__Task directions__: Your task is to repeat the entries underneath exactly, minus the pictures.

======== Supplied data ========

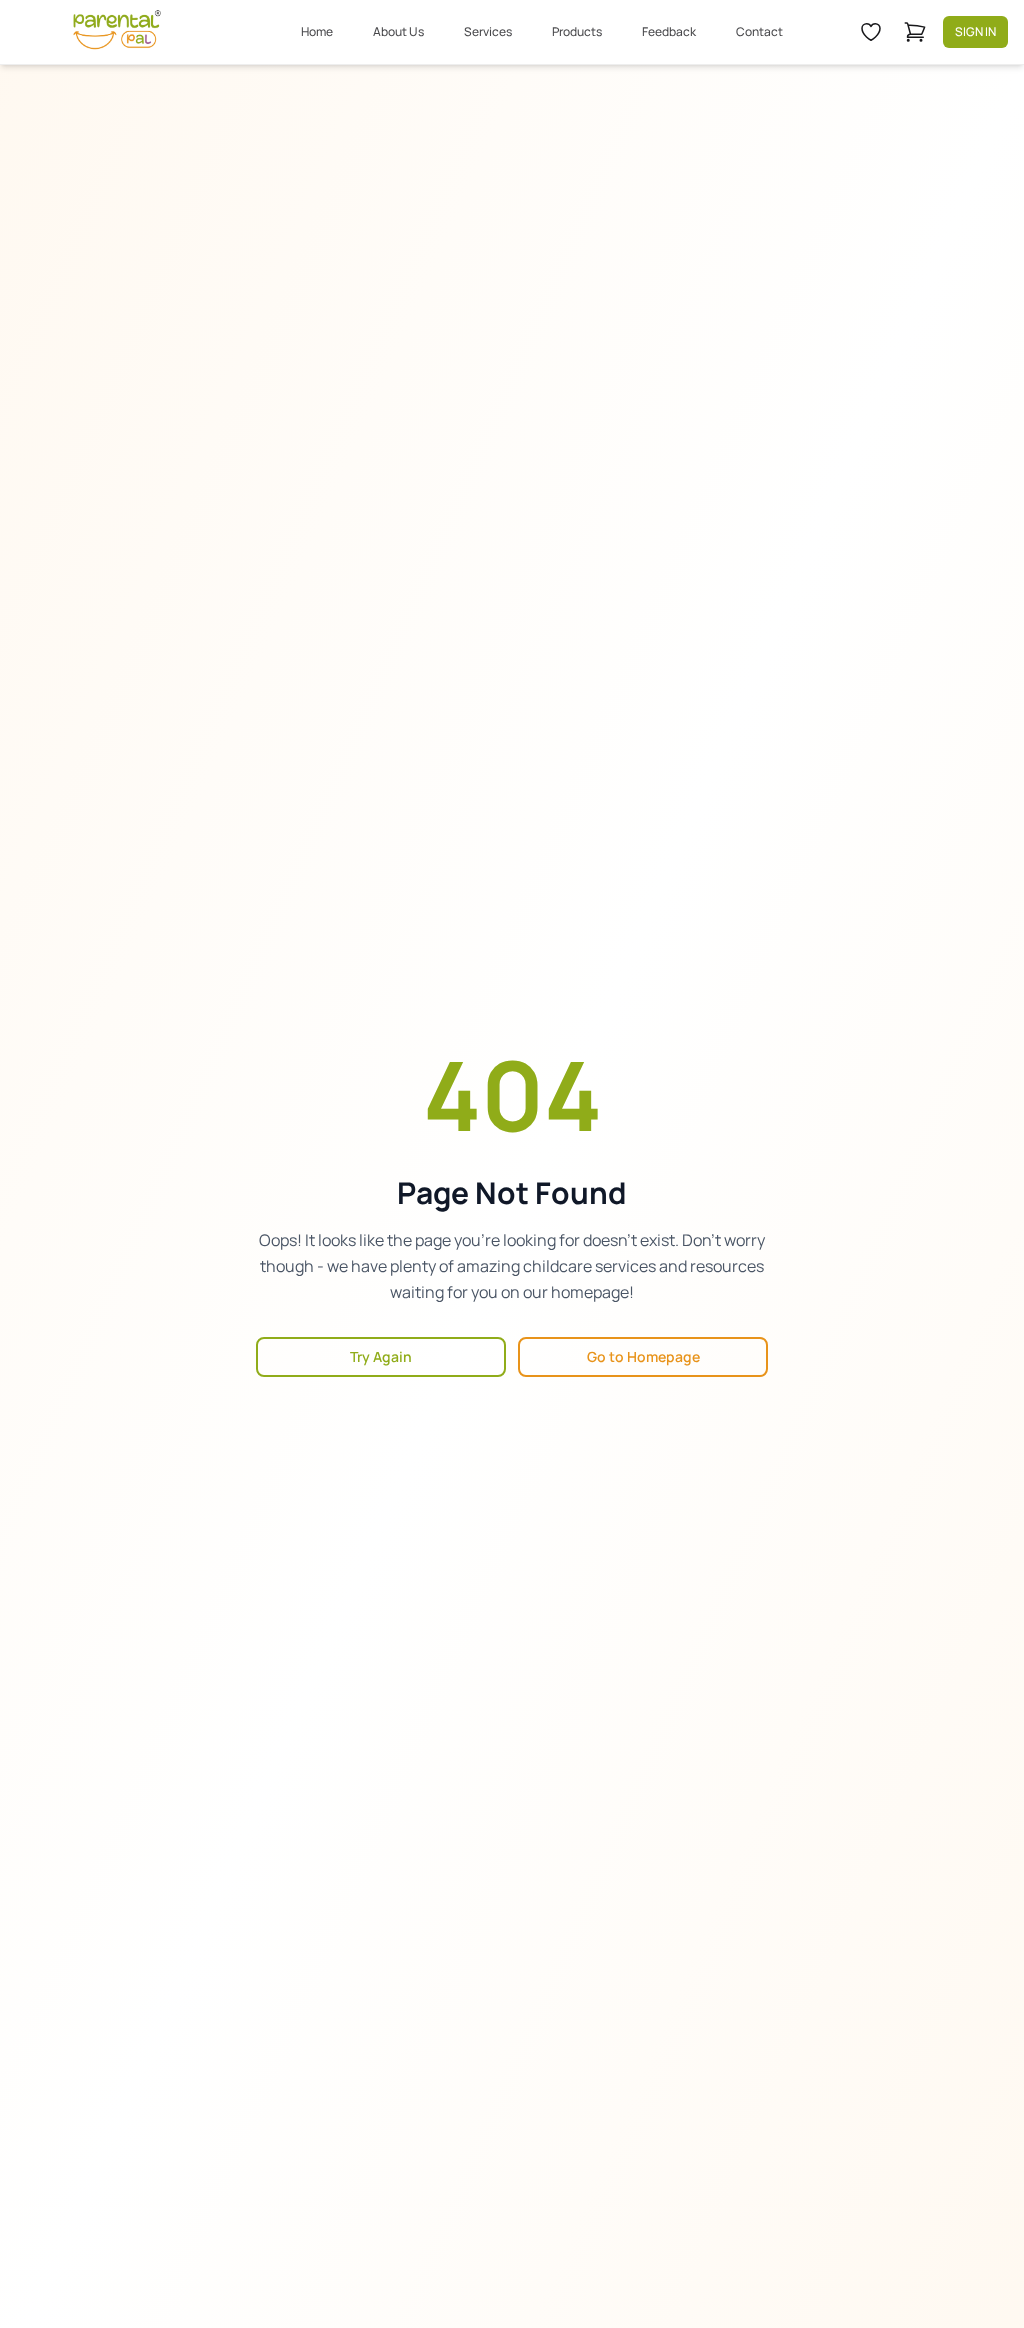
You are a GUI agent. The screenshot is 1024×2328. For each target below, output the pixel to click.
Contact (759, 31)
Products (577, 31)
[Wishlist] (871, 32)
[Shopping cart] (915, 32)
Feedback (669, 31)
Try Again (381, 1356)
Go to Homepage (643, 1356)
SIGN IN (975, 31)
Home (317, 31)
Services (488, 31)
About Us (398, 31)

========

__Solution to the exercise__:
You are a GUI agent. The screenshot is 1024×2328. For each target below, output the pixel to click.
Contact (759, 31)
Products (577, 31)
[Wishlist] (871, 32)
[Shopping cart] (915, 32)
Feedback (669, 31)
Try Again (381, 1356)
Go to Homepage (643, 1356)
SIGN IN (975, 31)
Home (317, 31)
Services (488, 31)
About Us (398, 31)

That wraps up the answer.